If I am read at all, you know, I think the ability to have your place and your water and deny the dispossessed it all is created through abuse and its desensitization. Not under any illusion that I’ve proven the matter – yet! – but I don’t hold our aggression and our tendency to violence as naïve or intuitive, I think it’s part of the unnature. If not for that, we would be trying to match our world to our evolved selves, naturally and obviously, as the indigenous the world over have been trying to do. Of course, with land goes everything, water as we’ve said, game, resources, fuel. I don’t have to pull the idea of the commons from anywhere on myself, it’s very well developed, despite that it’s been losing the battle for a long time.
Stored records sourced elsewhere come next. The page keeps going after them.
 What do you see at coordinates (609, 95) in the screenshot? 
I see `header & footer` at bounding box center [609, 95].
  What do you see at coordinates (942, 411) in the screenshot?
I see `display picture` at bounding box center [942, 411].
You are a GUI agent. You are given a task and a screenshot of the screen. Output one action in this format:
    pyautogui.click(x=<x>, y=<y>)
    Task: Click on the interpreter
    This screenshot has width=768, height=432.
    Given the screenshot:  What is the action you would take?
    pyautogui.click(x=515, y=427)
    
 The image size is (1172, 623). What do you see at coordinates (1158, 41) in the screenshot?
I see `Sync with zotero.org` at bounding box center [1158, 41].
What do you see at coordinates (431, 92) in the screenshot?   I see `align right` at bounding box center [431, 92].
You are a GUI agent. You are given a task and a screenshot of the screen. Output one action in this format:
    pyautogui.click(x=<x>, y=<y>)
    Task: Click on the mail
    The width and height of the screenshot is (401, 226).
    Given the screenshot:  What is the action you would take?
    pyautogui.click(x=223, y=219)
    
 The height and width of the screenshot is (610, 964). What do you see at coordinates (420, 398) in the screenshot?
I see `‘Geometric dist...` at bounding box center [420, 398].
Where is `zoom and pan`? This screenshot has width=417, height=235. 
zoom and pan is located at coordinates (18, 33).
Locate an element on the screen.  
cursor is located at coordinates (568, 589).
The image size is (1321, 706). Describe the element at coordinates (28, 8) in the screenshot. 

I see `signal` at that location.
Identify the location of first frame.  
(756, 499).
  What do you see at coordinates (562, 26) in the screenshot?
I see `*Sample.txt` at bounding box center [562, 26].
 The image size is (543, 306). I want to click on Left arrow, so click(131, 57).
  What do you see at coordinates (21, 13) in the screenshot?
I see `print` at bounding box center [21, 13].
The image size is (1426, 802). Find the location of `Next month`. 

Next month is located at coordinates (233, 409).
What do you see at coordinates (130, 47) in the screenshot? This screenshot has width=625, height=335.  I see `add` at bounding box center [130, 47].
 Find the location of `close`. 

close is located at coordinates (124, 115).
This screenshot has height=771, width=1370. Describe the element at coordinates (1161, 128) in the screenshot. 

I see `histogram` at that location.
It’s not news that the air waves are a part of the commons either, and they were partitioned and regulated as such for their first hundred years or so . . . but issues of private ownership haven’t gone away, or they’re back.

It seems so unbelievably obvious and clear in the case of social media, that it is a talking space and should be free to all, would this not be your intuition also? Same as land, above – isn’t it normal, doesn’t every human expect to have a talking space, like around the fire, like in the Great Hall? Granted, the campfire, the Longhouse was a small space, and largely just for the extended family group a lot of the time, a world of strangers listening, arguing and threatening in that space is new and strange, I guess. But even after I’ve blocked everybody Right of Gandhi and used all my privacy settings, there are still some site owners’ rules about what I can say to my friends and family and I have to worry about who that is and what they’re up to.

I mean, you couldn’t plan a coup in the Great Hall, authority is always listening, fully free speech is a unicorn, a perfect vacuum  – but again, authority listening, I’m used to that, and ostensibly, we’re supposed to have some kind of group rule. “Authority” is supposed to be something of a consensus – but the private owners of the social media sites? While I’ve been censured a few times for angry speech online, policed on the privately owned Twitter, entire other sites are full of the most dreadful hate, so where is the law? If my speech is harmful, who decides, Jack of Twitter, while private rich person Jack does nothing to police Reddit or Parler? Or God knows what straight up German Nazi named sites there are?

I think the talking space belongs to the people or the king, the government. It sure as Hell shouldn’t be owned and policed by individuals. Commons. I mean, I’m not sure there is a solution for the disaster that is social media, I’m only sure that it is weird and wrong that we should have to go to some rich person’s house to talk and do it however they say we should, and after that, there are sites where the owner allows the worst of everything. Fair to say, they are not curating the public talking space safely.

We surely did not allow talk in the longhouse to descend into blows every time, there is supposed to be a sense of community and good will in the talking space. Bothering me right now, that surely, we hype ourselves up for war in the Great Hall, in our group’s private talking spaces. I’m not sure social hate is a thing we have ever been able to constrain, again, as humans, raised on pain and threat. Again, there is everything wrong with social media, everything that is wrong with people with a thousand watt Marshall, I’m certainly not anyone to re-engineer that madness safely. And, generally, I do not find solutions for individual aspects of our human problems, I don’t see solving one miserable rough thing while a million other miserable rough things go on, it all has to move together, as Pinker would cheer us up that it is doing already.

I think we’ve missed it, the Earth will die and all the bad things happen if we only become conscious at the rate we have been, even if Steven is right.

So, it’s a world sized Gordian knot and it all has to loosen at once, and here I am saying, it all moves with spanking and abuse. Less hurt people will find solutions that destroyed children like us are unable to. Still, maybe late with this. Honestly, my hope is that someone finds my blog afterwards, like when he finds the statue of Liberty in the Planet of the Apes, and we make a better start.